Nimbus is a scalable cloud computing framework for computations with sub-millisecond tasks.
Nimbus's overhead is negligible even at high scales.
Nimbus has a novel control plane abstraction, called Execution Templates, which allows the runtime system handle orders of magnitude higher task rates compared to the best available centralized (Spark) and distributed (Naiad) cloud computing frameworks. At a high level, Execution Templates are dynamically generated execution plans that are installed by the controller at the workers. The key idea behind execution template is that long running applications are iterative in nature (What is an example for iterative patterns within an application?). Instead of scheduling the computations for each iteration from scratch, controller installs the execution plan on each worker once, and instantiates it with new parameters for later iterations. If the load changes or stragglers appear, controller generates new templates to adopt to the dynamic behaviour of the cloud, on the fly. In many ways, execution templates resemble JIT Compilers (How similar are JIT compilers and execution templates?).
Nimbus runs up to 40x faster than Spark.
Nimbus's speedup comes from two major factors: 1) implementing efficient tasks in C++, and 2) optimized control plane enabled by Execution Template. Nimbus's core system is implemented in C++, and there are handy APIs for machine learning and physical simulations applications. Implementing tasks in C++, in some cases, brings a factor of 50x speedup compared to Scala implementation in Spark (Why is Scala implementation 50x slower than C++?). Short, efficient tasks, however, pressure the runtime system to deliver higher task throughput with lower latency. Available frameworks cannot keep up with the task rate demands of the optimized applications. So, even if the tasks are optimized, the overall completion time does not see the same speedup, since the control plane becomes a bottleneck (What if other frameworks run tasks at the speed of C++). Execution Templates allow Nimbus to deliver orders of magnitude higher task rate at even higher scales (How does Nimbus's task throughput scale?). This enables Nimbus to schedule optimized tasks with negligible overhead and realize the actual speedup coming from efficient tasks.
Nimbus enables running HPC applications in the cloud.

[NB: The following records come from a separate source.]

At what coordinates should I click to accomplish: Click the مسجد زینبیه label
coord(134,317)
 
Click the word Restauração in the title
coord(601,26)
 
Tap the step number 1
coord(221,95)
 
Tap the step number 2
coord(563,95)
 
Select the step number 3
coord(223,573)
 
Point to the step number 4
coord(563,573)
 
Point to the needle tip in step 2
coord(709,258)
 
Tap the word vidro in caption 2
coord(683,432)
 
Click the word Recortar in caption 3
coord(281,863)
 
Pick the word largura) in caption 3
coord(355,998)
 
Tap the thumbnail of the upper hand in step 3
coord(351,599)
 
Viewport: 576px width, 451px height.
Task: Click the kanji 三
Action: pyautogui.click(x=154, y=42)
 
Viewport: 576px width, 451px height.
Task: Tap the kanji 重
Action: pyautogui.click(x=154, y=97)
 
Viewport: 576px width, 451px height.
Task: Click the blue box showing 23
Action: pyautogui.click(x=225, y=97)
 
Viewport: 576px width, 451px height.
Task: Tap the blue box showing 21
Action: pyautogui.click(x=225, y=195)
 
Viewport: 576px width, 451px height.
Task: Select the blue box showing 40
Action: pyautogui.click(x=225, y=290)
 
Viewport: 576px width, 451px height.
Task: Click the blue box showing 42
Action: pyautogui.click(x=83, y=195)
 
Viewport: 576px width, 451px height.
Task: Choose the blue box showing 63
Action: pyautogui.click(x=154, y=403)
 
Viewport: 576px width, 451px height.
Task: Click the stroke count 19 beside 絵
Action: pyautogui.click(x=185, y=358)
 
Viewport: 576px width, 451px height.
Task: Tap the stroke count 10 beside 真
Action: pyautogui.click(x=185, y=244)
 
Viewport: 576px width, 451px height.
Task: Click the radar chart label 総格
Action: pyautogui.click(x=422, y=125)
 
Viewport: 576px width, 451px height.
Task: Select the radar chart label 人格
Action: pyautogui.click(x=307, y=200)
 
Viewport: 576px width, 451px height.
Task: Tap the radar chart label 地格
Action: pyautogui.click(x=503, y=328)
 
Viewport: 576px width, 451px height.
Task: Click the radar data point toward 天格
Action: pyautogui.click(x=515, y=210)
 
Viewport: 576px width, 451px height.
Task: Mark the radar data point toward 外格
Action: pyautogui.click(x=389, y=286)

Physical simulations are traditionally classified under HPC applications. They usually consists of a series of dense computations followed by data exchanges. The computations are in the order of hundreds of microseconds to few milliseconds (What is the task length distribution of physical simulations?), which induces high task throughputs on the runtime systems. Nimbus, for the first time, enables running HPC applications within a cloud framework. We have ported PhysBAM, which is a physics based simulations library in to Nimbus. Nimbus performance is within 15% of the hand tuned MPI code for simulations with billions of cells. Nimbus provides fault tolerance and load balancing required for the cloud environments while keeping the control plane overhead low. Without Execution Templates, the control plane overhead dominates the runtime and slows down computation by 520%.